The goal is to help the family get on a strong footing so there’s less chance they will backslide once they leave. “We’re teaching moms to be independent,” said Maureen Kornowa, executive director of Home of Hope. “We’re going to teach you how to navigate life.” (Home of Hope and Jeremiah Program serve only mothers and children; some other two-generation programs work with fathers as well.)
With the help of her case manager, Pritchett is working on saving her money and budgeting so she will have a down payment on a house or a security deposit and rent for an apartment when she moves out by October; families can stay for up to a year. Her daughter attends frequent activities and programs on the campus, which Kornowa said are meant to provide children with a safe, nurturing environment where they can focus on being kids.
“The whole idea, the bottom line, is it’s a multigenerational approach to ending the cycle of homelessness,” Kornowa said. “You keep that family unit together and teach mom to fish.”
Without the help of the shelter, Pritchett could have applied for decades-old federally funded programs that provide piecemeal support for families, like the Temporary Assistance for Needy Families (TANF), unemployment insurance and food stamps. While many of these programs are proven to help families and lead to better academic achievement for children, they are administered through states and often fall short of reaching all families in need. Many have lengthy waitlists or cumbersome application processes.
And forcing families with young children to wait for help can have a disastrous impact. Research shows poverty can cause trauma that affects the brain during the first few years of life when brain development is most rapid. This can affect emotional processing, judgment and academic achievement as children age.
At the Jeremiah Program in Austin, this research is why the focus is on helping mothers and children before “poverty has taken its toll on development,” Korpela said.
Mothers receive coaching while working on their educational and career goals. They get life skills and empowerment training, covering topics such as financial literacy and parenting, and explanations of the inherent racism in systems, including those that contribute to poverty — all of which, research shows, can help people develop skills and mindsets that can disrupt poverty.
One program piloted by the United Way for Greater Austin gives parents free tuition and a stipend to train for a skilled trade, such as plumbing or a health care job, like EKG technician. Parents receive a free laptop, transportation assistance and career coaching, and their kids are enrolled in high-quality child care.
“Money is not enough,” said Chastity Lord, president and CEO of Jeremiah Program. “People don’t live single-issue lives, because they don’t have a single-issue struggle.”
Leaders of many of these programs say they see the success of their approach in how well families do after leaving. In a recent Jeremiah Program alumni survey, mothers said they had seen a 68 percent increase in their earnings, on average, since starting the program. Nearly 90 percent of children in the program’s child development centers perform above developmental benchmarks. The average annual income of graduates from the past five years is more than $47,000, slightly higher than the annual median income for families led by a single mother.
At Home of Hope, 82 percent of mothers and children transition into stable housing. Kornowa said the rate of mothers who become homeless after leaving the program is low due to the program’s stringent expectations of moms, which include abiding by a curfew, finding employment, attending parenting programs and saving money. At the United Way for Greater Austin, almost 30 percent of parents or caregivers earned a high school diploma or equivalent credential while enrolled in one of the organization’s two-generation programs.
But these initiatives can be costly to run and expand. Home of Hope, funded by private donations and fundraising events, spends more than $4,800 a month per family in its program. Jeremiah Program had more than $11 million in operating expenses in 2019, and the nonprofit will need an estimated $50.5 million to pay for a planned expansion that would help four times as many mothers and children over the next five years.
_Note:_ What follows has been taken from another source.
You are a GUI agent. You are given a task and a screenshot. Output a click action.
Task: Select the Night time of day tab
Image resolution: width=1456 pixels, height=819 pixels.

Offering high-quality child care alone is expensive. Programs often cobble together funds from private foundations, fundraising events and the government. And programs must have flexible and highly trained staff members who can attend to families’ needs for support. That means hiring professionals who can offer everything from mental health support to parenting education classes. Many programs also rely on external partnerships, such as with local community colleges.
Advocates say the challenges are worth it. When families have these types of extensive support systems in place, it can help them weather storms that might otherwise be disastrous.
“Addressing just one barrier, when there are so many that are so intertwined, is just not a holistic approach and it’s just not a realistic approach,” Korpela said. “You’re taking some of that burden off families to try to be piecing it together on their own.”
With the help of Home of Hope, Pritchett has started to plan for a more secure future.
Since she moved in, she has saved 40 percent of every paycheck for future rent payments and found a new job at a warehouse that pays more than she was making testing routers. She’s had more visits with her son. Her daughter has flourished, too. She was recently accepted into her school district’s gifted program and, when asked, talks excitedly about the many activities available for kids at Home of Hope.
But one of the biggest differences has been emotional, Pritchett said. She is less anxious and more patient, especially with her children. “I don’t have a lot of outside stressors anymore because I’m somewhere stable,” Pritchett said. “I’m just really happy that we found this place. It’s a lot less stress on me.”